Dataset entries:
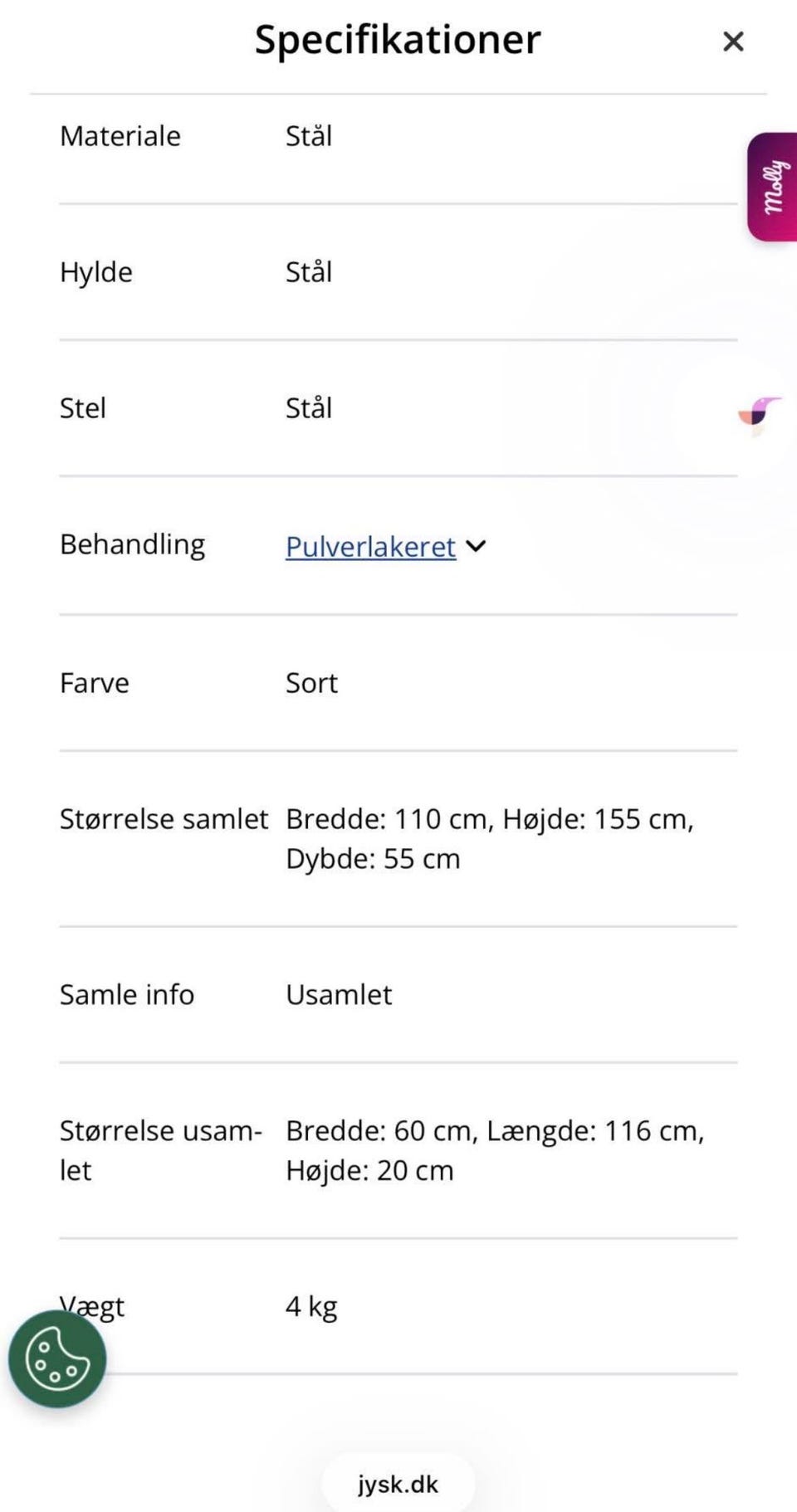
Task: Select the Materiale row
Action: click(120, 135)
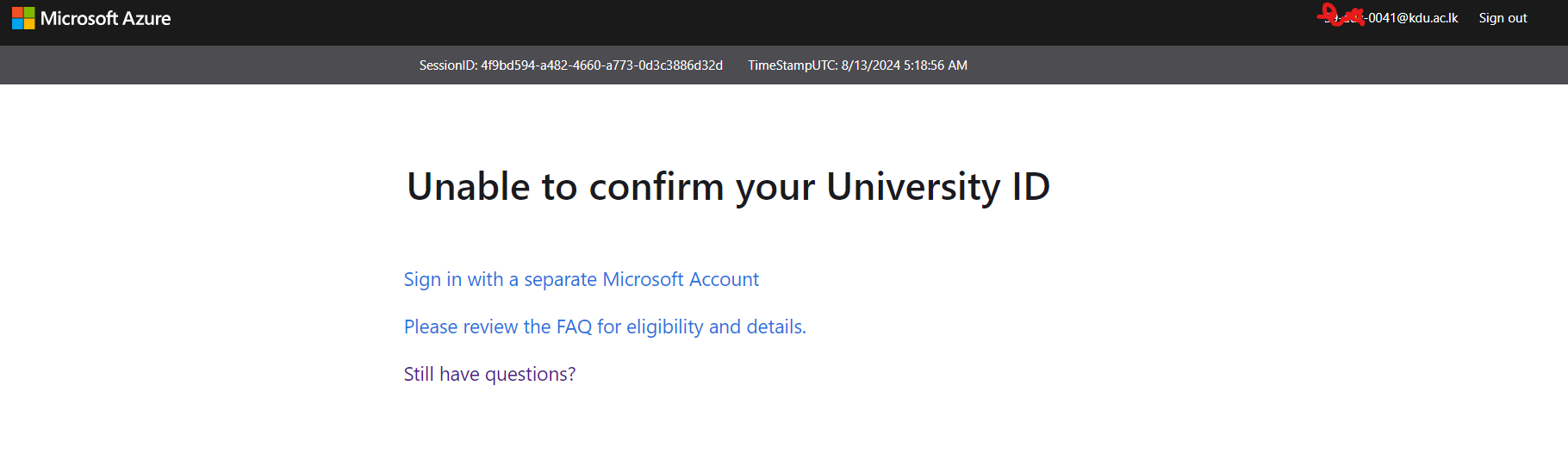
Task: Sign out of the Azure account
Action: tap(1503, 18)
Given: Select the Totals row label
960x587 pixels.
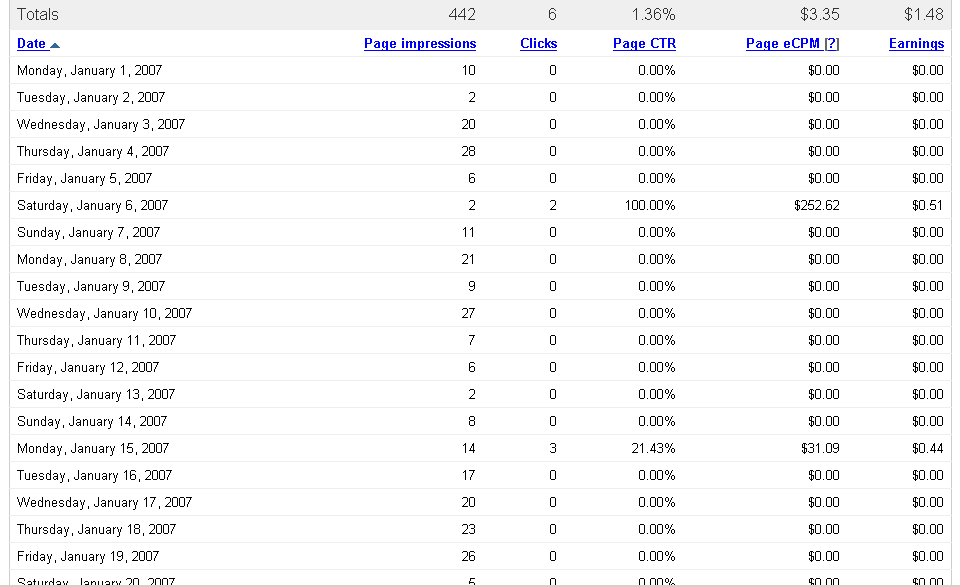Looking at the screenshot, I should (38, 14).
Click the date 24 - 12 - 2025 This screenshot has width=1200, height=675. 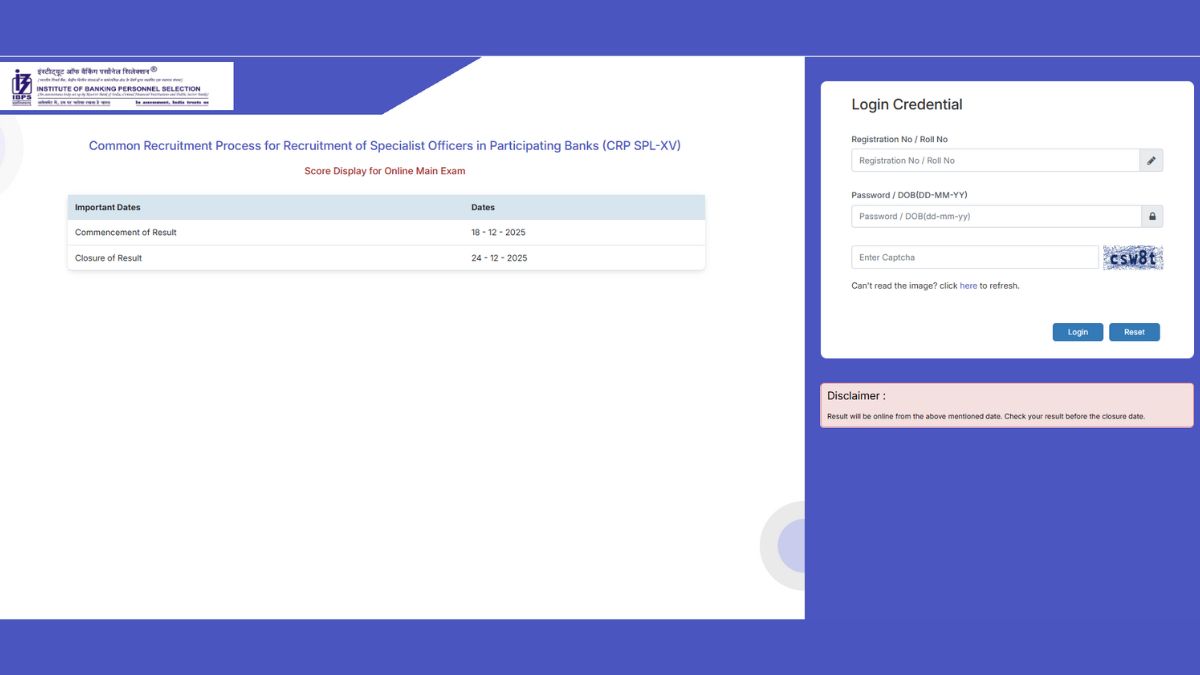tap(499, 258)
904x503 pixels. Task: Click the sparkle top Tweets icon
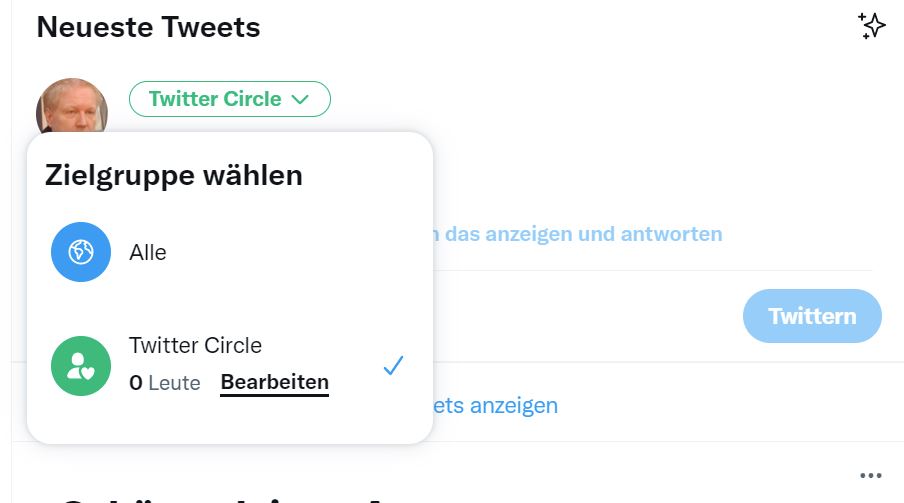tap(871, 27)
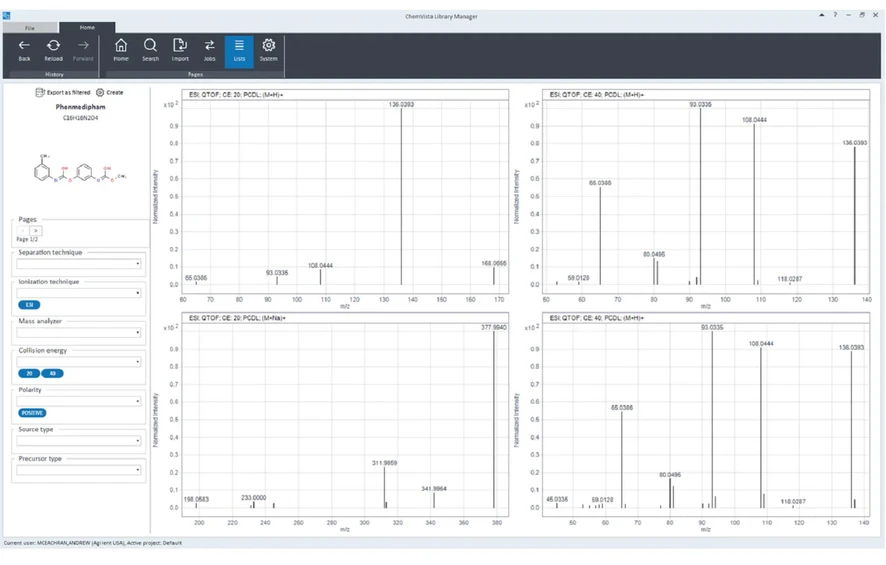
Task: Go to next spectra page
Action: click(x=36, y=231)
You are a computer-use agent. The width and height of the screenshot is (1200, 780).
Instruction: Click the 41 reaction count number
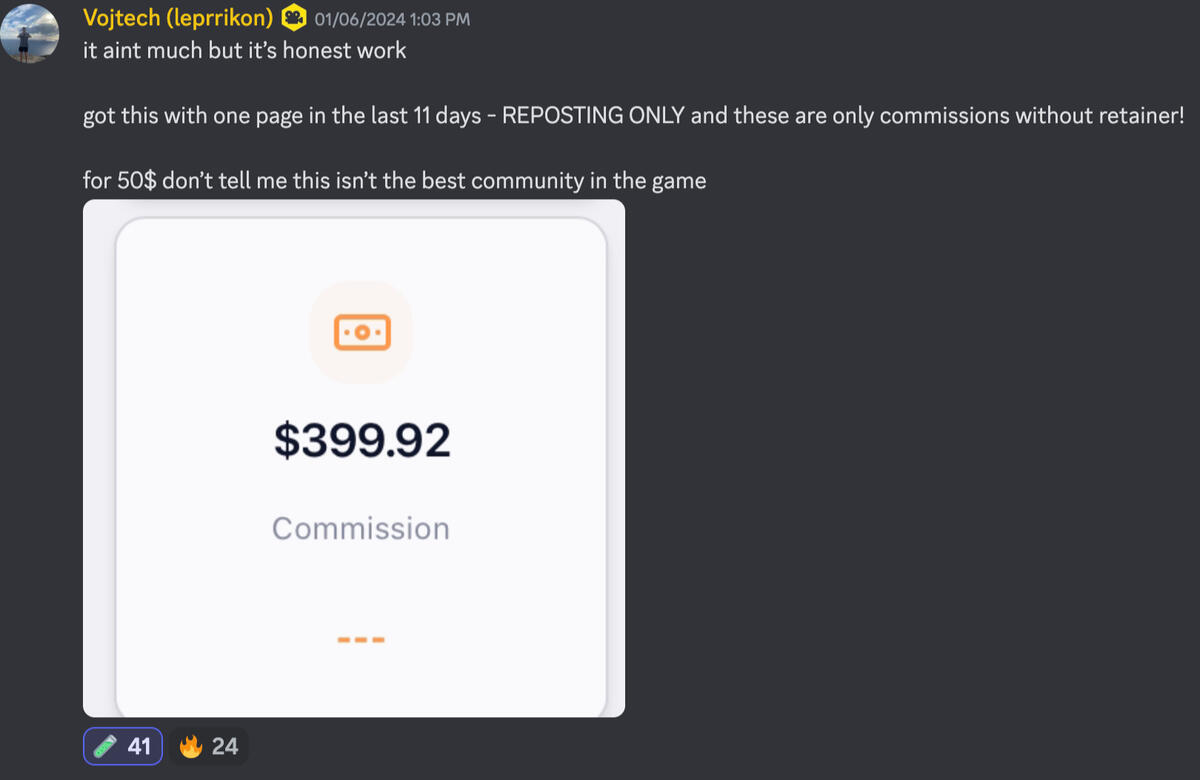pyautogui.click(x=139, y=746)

The task → Pictures must be left out. Repeat exactly the lines from the one containing "904x503 pixels. Task: Click" through the final line of the data.

Result of this exercise →
904x503 pixels. Task: Click the sparkle top Tweets icon
tap(871, 27)
Task: Go to next spectra page
Action: click(x=36, y=231)
You are a computer-use agent. The width and height of the screenshot is (1200, 780).
Instruction: Click the 41 reaction count number
pyautogui.click(x=139, y=746)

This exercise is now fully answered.